La fine dell’informazione mainstream

di Marco Cedolin

Secondo gli ultimi dati diffusi da Ads (accertamento diffusione stampa), nei quattro anni che intercorrono fra il novembre 2013 ed il novembre 2017 i quotidiani italiani hanno visto diminuire il numero di copie vendute di oltre il 30%, con dei cali in molti casi notevolmente superiori.
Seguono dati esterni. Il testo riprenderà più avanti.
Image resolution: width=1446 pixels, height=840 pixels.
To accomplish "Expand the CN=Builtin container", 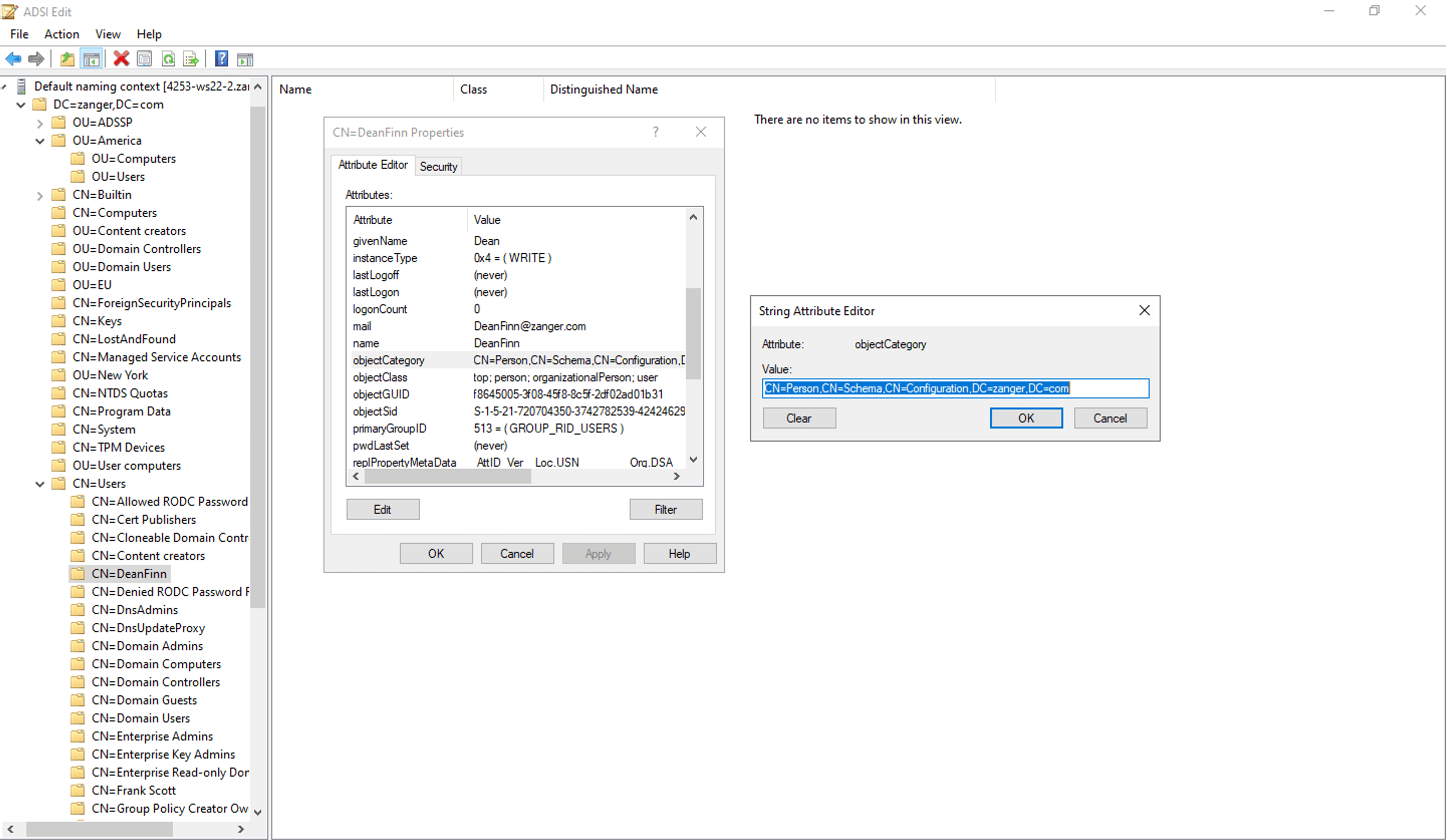I will coord(40,194).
Il quotidiano La Repubblica, ad esempio, ha perso il 44,5%, Il Sole 24 Ore il 45%, Il Corriere della Sera il 35,3%, Libero il 65,8%, Il Fatto Quotidiano il 33,2%, Il Giornale il 45%, Il Tempo il 55% e non è andata meglio neppure per i giornali sportivi con Tuttosport crollato del 52% e Il Corriere dello Sport del 35%.

Se un trend di questo genere dovesse proseguire anche nei prossimi anni, e non esistono motivi per supporre che non avverrà, diventa facile prevedere come fra un decennio i quotidiani nella forma che conosciamo non esisteranno più.
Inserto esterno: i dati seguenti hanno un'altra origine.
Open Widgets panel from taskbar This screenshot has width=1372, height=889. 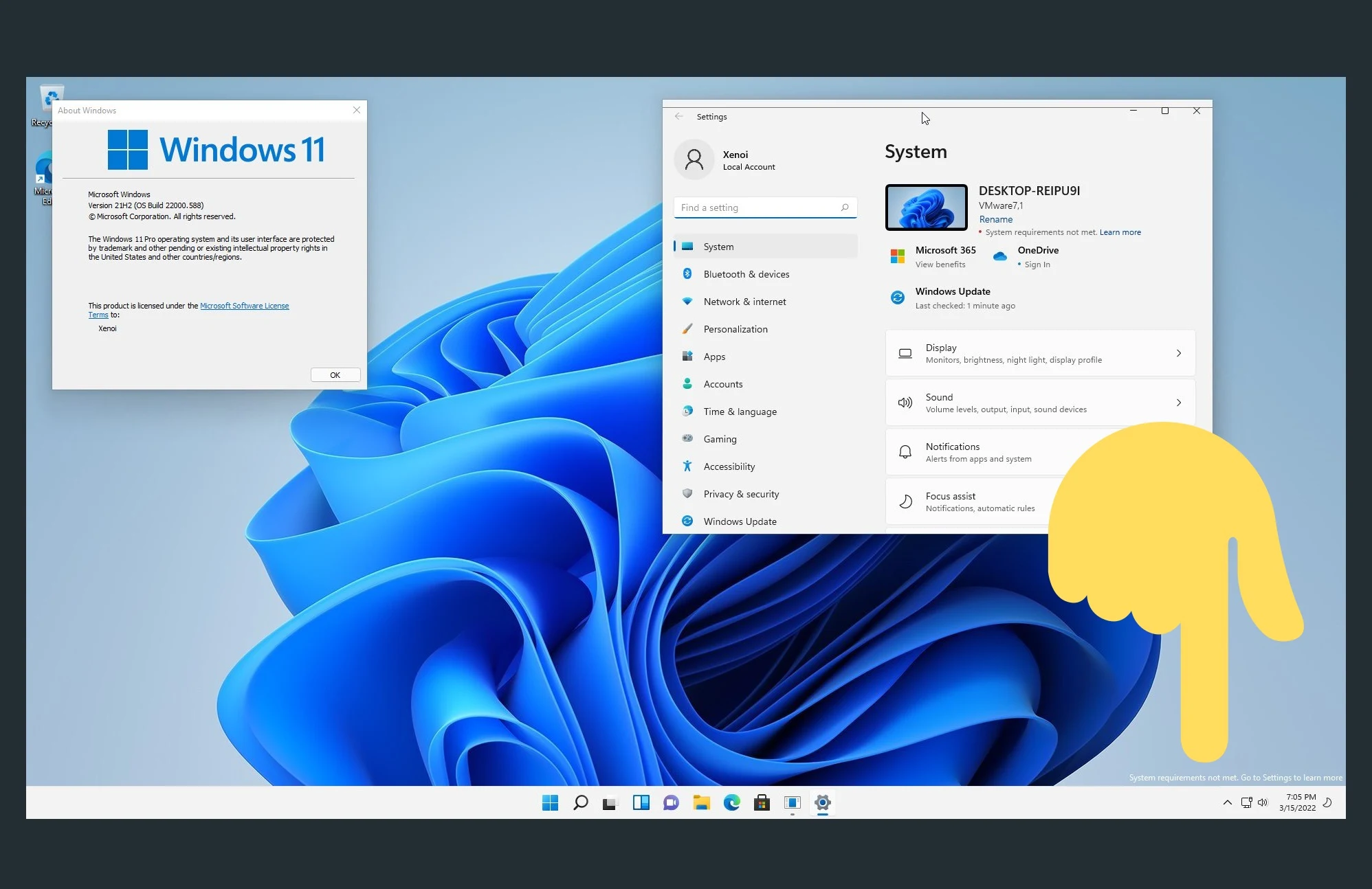coord(641,802)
Secondo la relazione annuale 2018 dell’Autorità per le Garanzie nelle Comunicazioni (AGCOM), fra il 2014 e il 2017 i telegiornali delle varie reti hanno perso oltre 8 milioni di spettatori, pari a circa un quinto dell’audience totale e anche in questo caso non esiste alcun motivo che induca a pensare a un’inversione di tendenza nel corso dei prossimi anni.
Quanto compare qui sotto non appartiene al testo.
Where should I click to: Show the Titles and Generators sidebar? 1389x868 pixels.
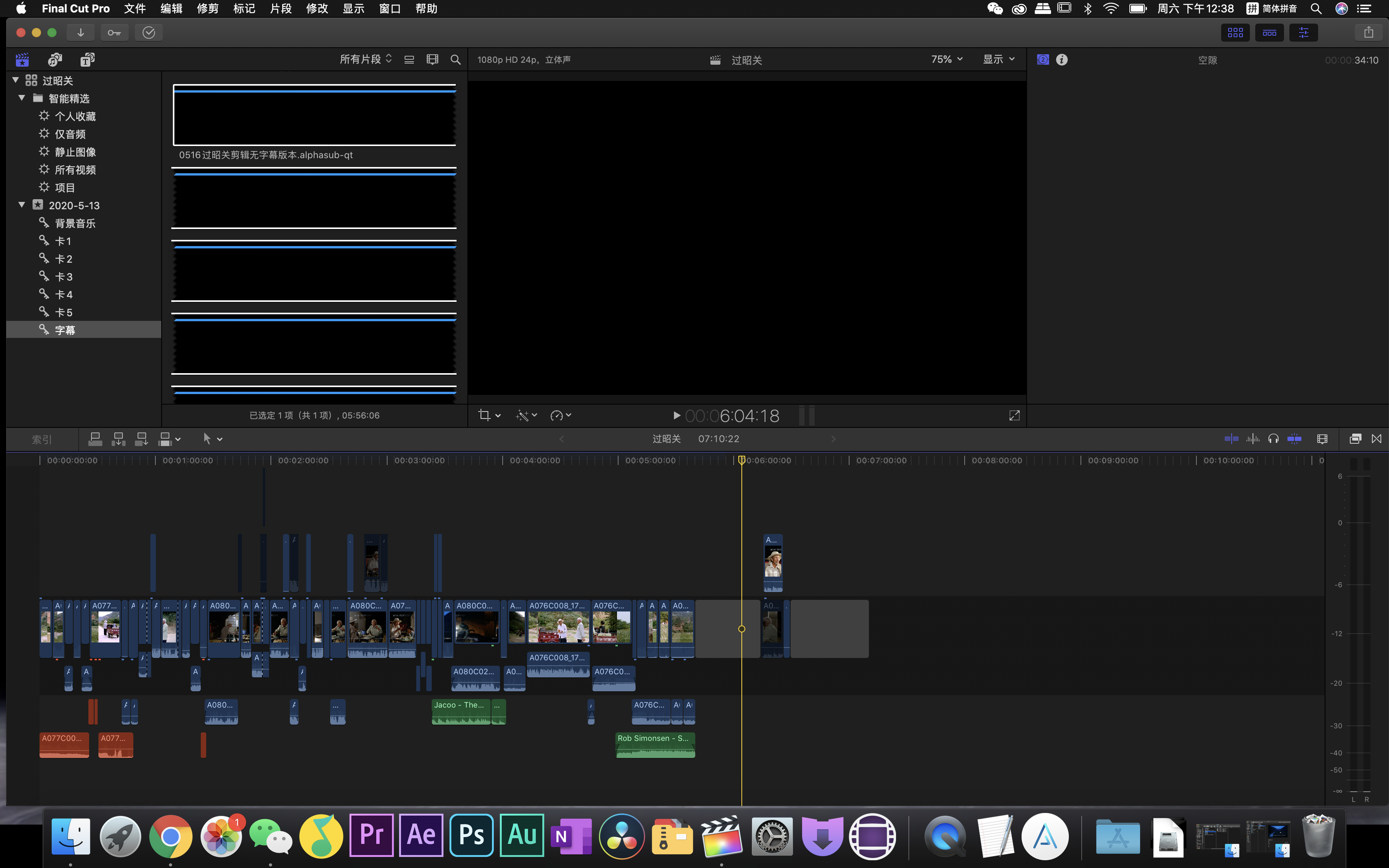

Quotidiani 2013 2017ridFra un decennio i TG sicuramente non saranno scomparsi, ma rivestiranno senza dubbio un ruolo molto più modesto nel condizionamento dell’opinione pubblica e nella formazione dell’immaginario collettivo.

Alla base di questo vero e proprio crollo dell’informazione mainstream all’interno dei propri canali tradizionali (giornali e TV) c’è sicuramente l’abitudine sempre più radicata in larghi strati della popolazione di attingere alle proprie informazioni attraverso i siti e i blog presenti in Rete o magari attraverso gli stessi quotidiani e TG nel loro formato digitale.

Ma il vero problema che affligge il mainstream non può certamente venire ricondotto esclusivamente alla forma attraverso cui viene veicolata l’informazione, perché questo sarebbe oltremodo riduttivo.

Il vero problema che accomuna l’intera informazione “ufficiale” è assai più profondo e prescinde dal mezzo attraverso il quale le notizie raggiungono il lettore o lo spettatore. Si tratta di un problema di credibilità e autorevolezza che il mainstream ha progressivamente perso nel corso degli anni a causa del suo altrettanto progressivo allontanamento dal Paese reale e dai problemi reali degli italiani, portandolo a raccontare una realtà artefatta che i lettori e gli spettatori non sentono più propria.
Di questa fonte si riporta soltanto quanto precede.